**SUPPLIED RECORDS**:

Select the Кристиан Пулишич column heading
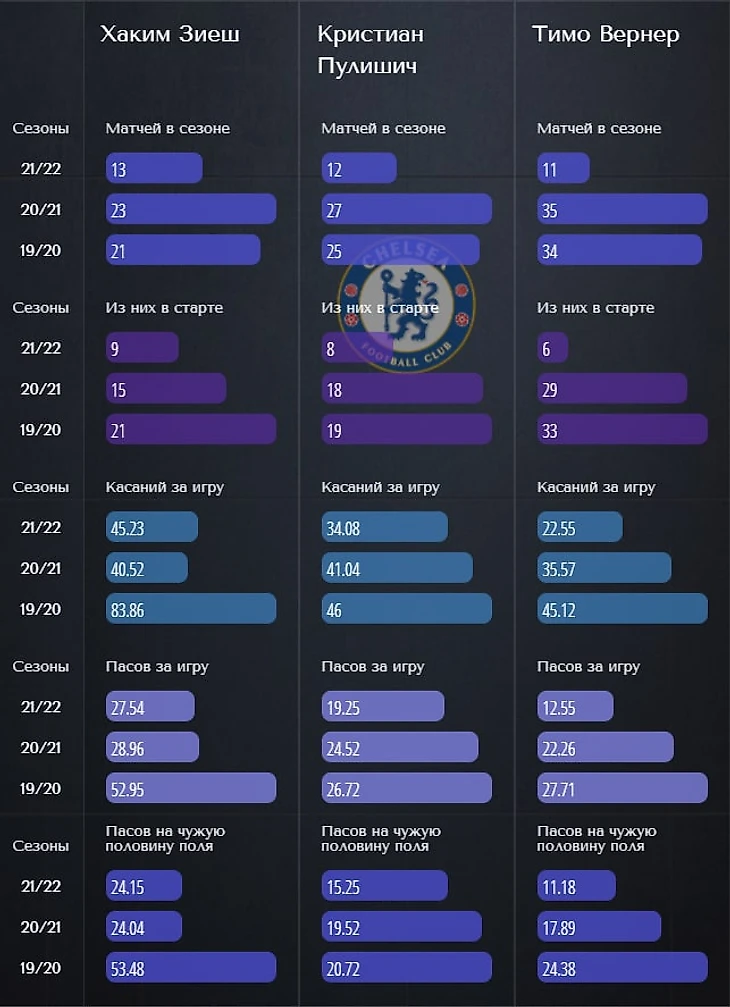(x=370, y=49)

==

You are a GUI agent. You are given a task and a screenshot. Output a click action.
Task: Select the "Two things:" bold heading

==

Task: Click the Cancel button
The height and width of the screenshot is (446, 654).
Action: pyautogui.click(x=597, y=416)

**DESCRIPTION OF THE TASK**: Above are the entries. Quote exactly the lines from the one bearing "You are a GUI" through the one bearing "Task: Select the".

**SOLUTION TO THE PROBLEM**:
You are a GUI agent. You are given a task and a screenshot. Output a click action.
Task: Select the "Two things:" bold heading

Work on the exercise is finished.